╭─ DOCUMENT

The Tenth Schedule of the Constitution was inserted by the Fifty-Second Constitution Amendment Act, 1985, which came into force on 1 March 1985. Its purpose was specific and widely shared: to prevent members of Parliament and State Legislatures from switching parties for personal gain, thereby destabilising governments and corrupting democratic representation. The problem it addressed, the phenomenon popularly described as 'aaya ram gaya ram' after a Haryana legislator who defected three times in a single day in 1967, was real, visible, and damaging to public trust in representative institutions. Forty years on, the Tenth Schedule is invoked with increasing frequency, but the behaviour it is now most reliably used to produce is not the prevention of defection. It is the consolidation of ruling party control over legislative assemblies.
The juridical architecture of the Tenth Schedule concentrates enormous power in the Speaker of the House. Under Paragraph 6, the Speaker is the sole authority to decide disqualification petitions. The Speaker's decision is not subject to ordinary judicial review during its making, courts have held that the Speaker acts as a tribunal and that High Courts lack jurisdiction to intervene in pending proceedings. This design assumed that the Speaker would function as a constitutional officer independent of partisan affiliation. That assumption has been repeatedly falsified. Speakers are elected by the ruling party, depend on it for their position, and are almost invariably found to have decided disqualification petitions in ways that serve the governing coalition's interests rather than the Constitution's purposes.
The Supreme Court attempted to address this structural problem partially in Nabam Rebia and Bamang Felix v. Deputy Speaker, Arunachal Pradesh (2016), holding that a Speaker cannot decide disqualification petitions while a notice of removal against the Speaker is pending under Article 179(c). The logic was that a Speaker facing removal lacks the independence necessary for adjudication. The ruling was celebrated as a check on partisan Speakers but quickly became a weapon for the opposing side: any faction seeking to delay disqualification proceedings could simply move a notice of removal against the Speaker, thereby triggering the Nabam Rebia bar and paralysing the Tenth Schedule proceedings. A rule designed to protect impartiality was converted into a filibuster device. The Supreme Court later referred Nabam Rebia to a larger bench for reconsideration, acknowledging its unintended consequences, but no larger bench ruling has yet been delivered.

╰─
╭─ PROVIDED DATA

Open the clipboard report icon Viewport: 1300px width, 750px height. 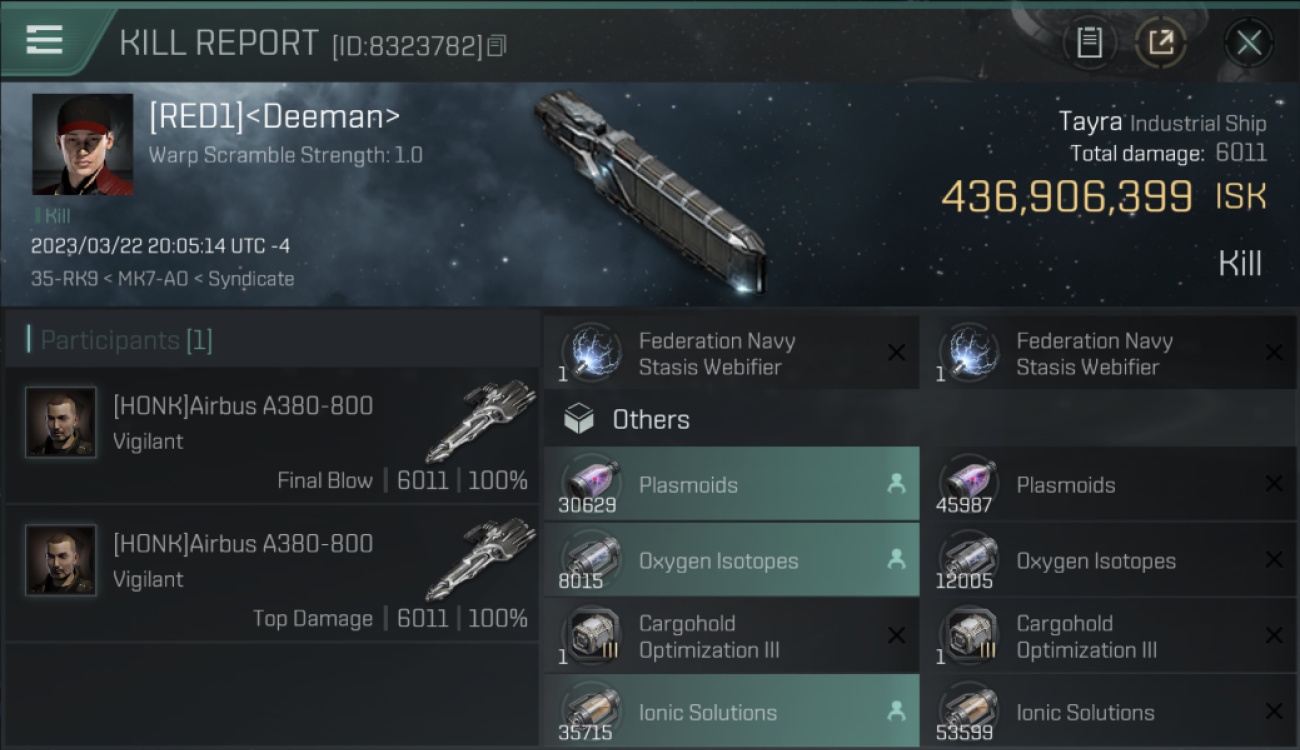click(1089, 42)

╰─

WORK TO COMPLETE
In the text on the Tenth Schedule, which act added the Schedule to the Constitution? The listing has nothing to do with the text on the Tenth Schedule.

RESPONSE TO THE TASK
The Fifty-Second Constitution Amendment Act, 1985.